Identify each line in the records below that contains the word "Services", and copy it.

● EXERCISE MATERIAL:
****

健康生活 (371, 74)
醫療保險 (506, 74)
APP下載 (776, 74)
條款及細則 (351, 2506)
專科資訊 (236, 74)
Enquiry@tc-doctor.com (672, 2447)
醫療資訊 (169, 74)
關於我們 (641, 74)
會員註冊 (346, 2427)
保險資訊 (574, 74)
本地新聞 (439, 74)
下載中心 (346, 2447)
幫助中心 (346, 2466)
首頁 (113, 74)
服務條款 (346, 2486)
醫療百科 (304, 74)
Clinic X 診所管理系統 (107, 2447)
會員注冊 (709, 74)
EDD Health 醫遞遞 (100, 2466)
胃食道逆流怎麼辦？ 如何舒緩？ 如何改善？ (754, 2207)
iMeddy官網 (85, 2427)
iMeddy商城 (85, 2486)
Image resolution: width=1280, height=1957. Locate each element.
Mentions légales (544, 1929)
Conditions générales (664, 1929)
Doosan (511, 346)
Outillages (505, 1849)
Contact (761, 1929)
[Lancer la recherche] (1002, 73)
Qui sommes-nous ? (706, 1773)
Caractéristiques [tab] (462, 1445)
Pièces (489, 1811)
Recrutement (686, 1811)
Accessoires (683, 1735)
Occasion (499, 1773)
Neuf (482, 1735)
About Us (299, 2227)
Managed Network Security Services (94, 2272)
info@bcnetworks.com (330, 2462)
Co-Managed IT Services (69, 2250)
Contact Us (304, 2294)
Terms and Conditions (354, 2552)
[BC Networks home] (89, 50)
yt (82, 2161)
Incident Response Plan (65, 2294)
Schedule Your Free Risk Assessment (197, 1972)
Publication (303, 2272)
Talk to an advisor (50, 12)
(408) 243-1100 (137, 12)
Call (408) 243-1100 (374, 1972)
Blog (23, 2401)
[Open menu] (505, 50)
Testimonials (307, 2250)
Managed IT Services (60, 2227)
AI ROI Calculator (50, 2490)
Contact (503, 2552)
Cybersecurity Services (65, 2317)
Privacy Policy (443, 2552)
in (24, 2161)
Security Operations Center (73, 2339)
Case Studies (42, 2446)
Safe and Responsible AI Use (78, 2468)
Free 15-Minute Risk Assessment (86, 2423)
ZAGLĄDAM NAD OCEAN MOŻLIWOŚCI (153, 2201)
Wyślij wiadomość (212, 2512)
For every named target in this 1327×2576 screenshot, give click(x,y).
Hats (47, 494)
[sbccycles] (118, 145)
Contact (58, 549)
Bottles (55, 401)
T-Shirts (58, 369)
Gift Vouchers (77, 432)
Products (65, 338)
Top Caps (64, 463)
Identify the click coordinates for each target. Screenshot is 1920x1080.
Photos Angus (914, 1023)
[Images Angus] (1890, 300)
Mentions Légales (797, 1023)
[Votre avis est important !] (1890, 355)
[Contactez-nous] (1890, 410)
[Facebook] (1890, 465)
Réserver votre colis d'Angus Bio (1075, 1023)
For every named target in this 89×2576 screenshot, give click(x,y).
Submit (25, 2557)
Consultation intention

****

● SOLUTION FOR THIS EXERCISE:
Managed Network Security Services (94, 2272)
Co-Managed IT Services (69, 2250)
Managed IT Services (60, 2227)
Cybersecurity Services (65, 2317)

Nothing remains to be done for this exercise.